Opened in September 2013 by the Shanghai-based American curator Mathieu Borysevicz, the gallery occupied the first floor of the charmingly decrepit 1925 Bank Union Building, located near the landmark Bund. The space kept the original peeling paint and wood floors worn to a rich sheen. An oddly placed old stage in the middle of the room was used for the performances that were part of Bank’s varied, highly conceptual and often provocative exhibitions, which presented young talents like Geng Yini, Double Fly and Chen Tianzhuo as well as established figures like Xu Bing, Ai Weiwei, Zhang Enli, Paul McCarthy and Isaac Julien.
“I feel that together with our artists we breathed new life into this amazing carcass of a building on Xianggang Lu and contributed to Shanghai’s rise on the international art map,” Borysevicz says. “We proved that a successful art space needn’t be a glossy, industrial, white cube but could retain some messy character of its own.”
Bank’s closure follows those of the Shanghai branch of James Cohen gallery and local jazz institution JZ Club, which shut last year and last month respectively, purportedly due to the same policy, part of Chinese President Xi Jinping’s anti-corruption measures. “Video Bureau in Guangzhou, who were holding a lease until 2018, were recently evicted as well,” Borysevicz adds. Earlier concerns with Bank’s lease had been ironed out by a sympathetic landlord, the chair of the state enterprise that holds the building, “but this time it’s blitzkrieg—sudden and harsh. It seems it’s a city- or countrywide ordinance and this time they’re adamant to enforce it,” Borysevicz says.

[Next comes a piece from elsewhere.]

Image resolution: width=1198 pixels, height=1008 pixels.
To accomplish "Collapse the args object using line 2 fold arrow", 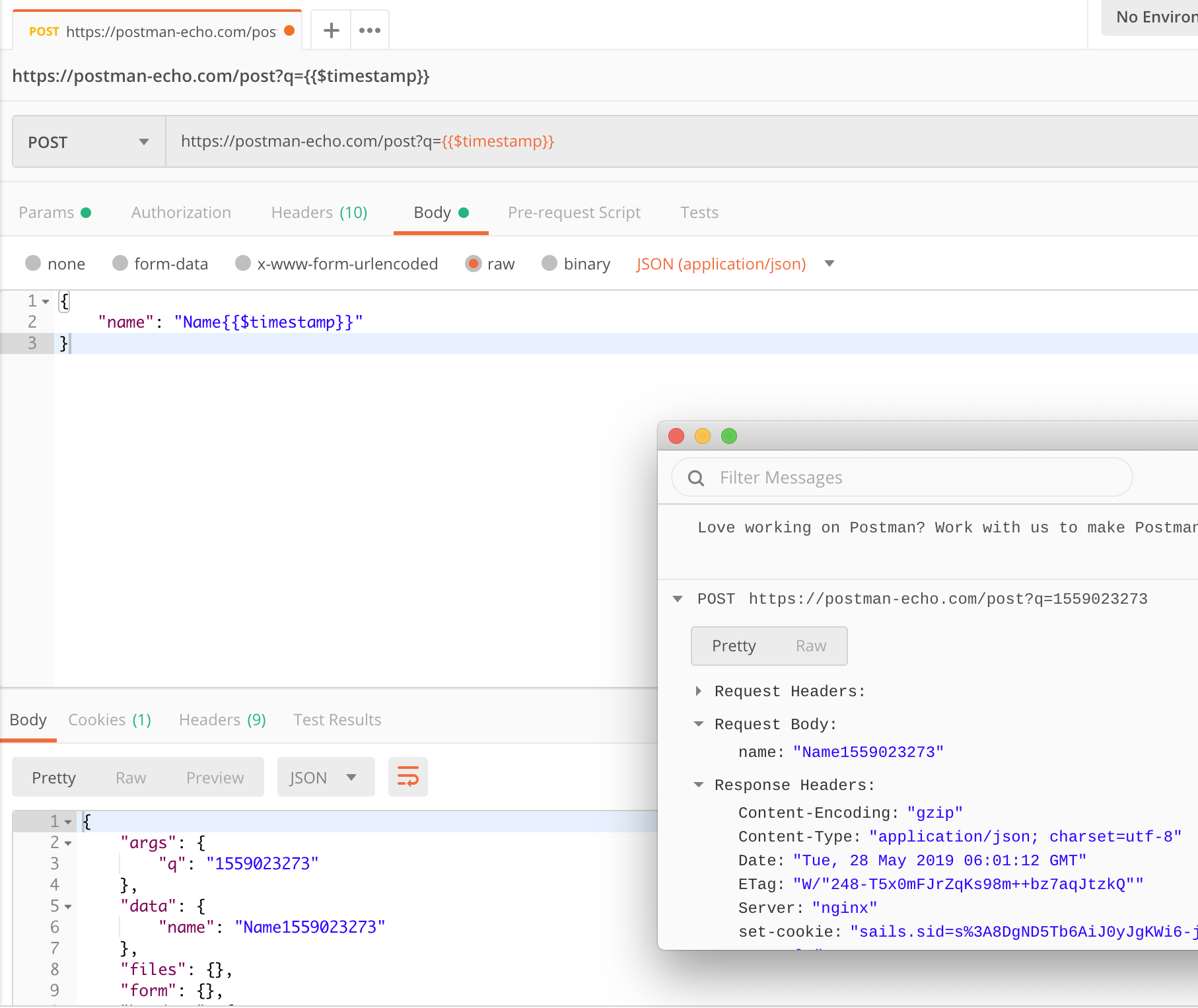I will (68, 842).
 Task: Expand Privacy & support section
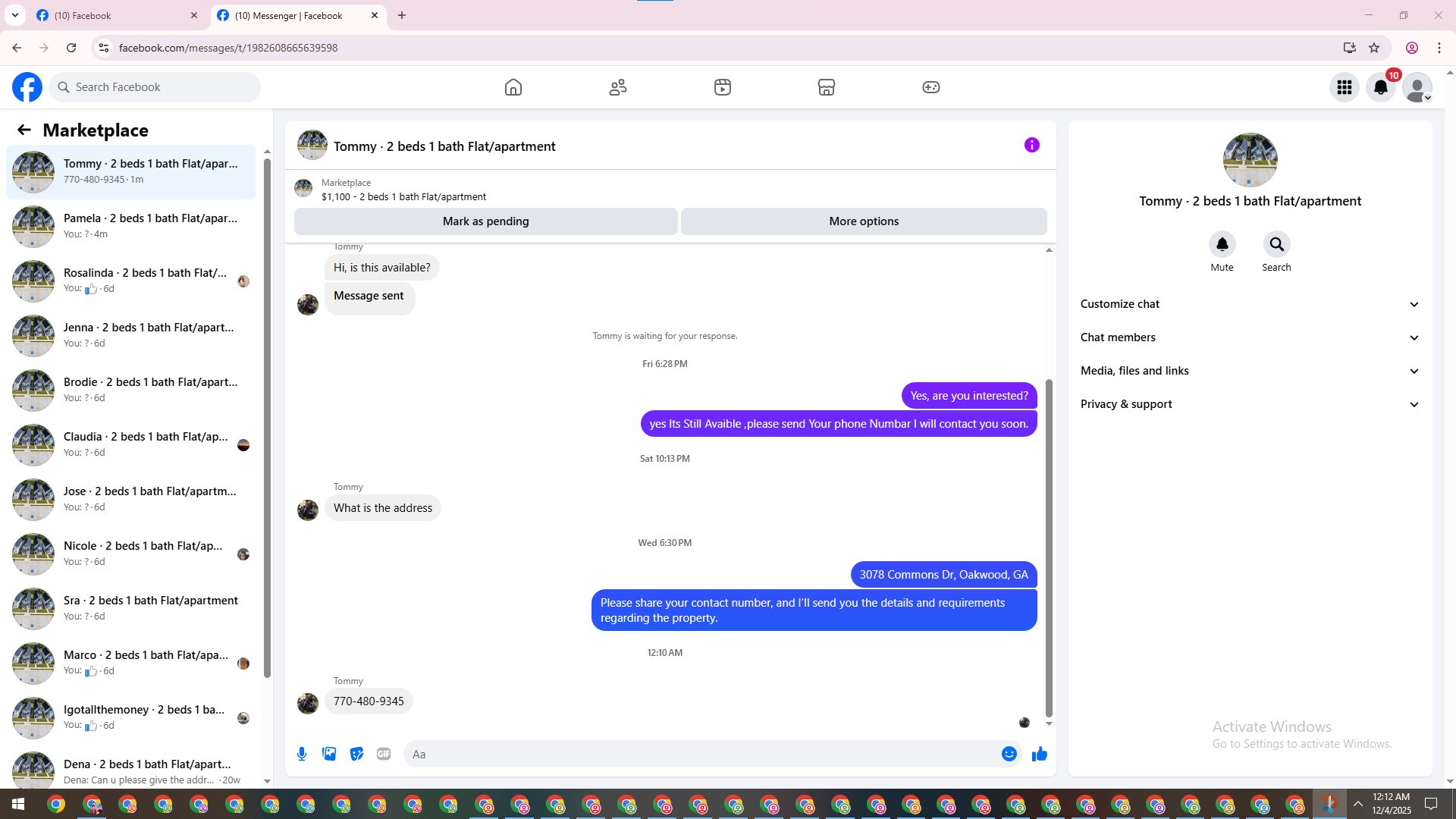click(x=1249, y=404)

Besides planning a blowout closing party on Sunday, Borysevicz is now “frantically looking” for a new location where, “we will still be as anti-bling-bling and alternative as possible,” he says. “The problem is that much of Shanghai’s rich character comes from the combination of interesting spaces and their programmes. If it’s all going to be a bunch of skyscrapers and shopping malls, it’ll suck big time.”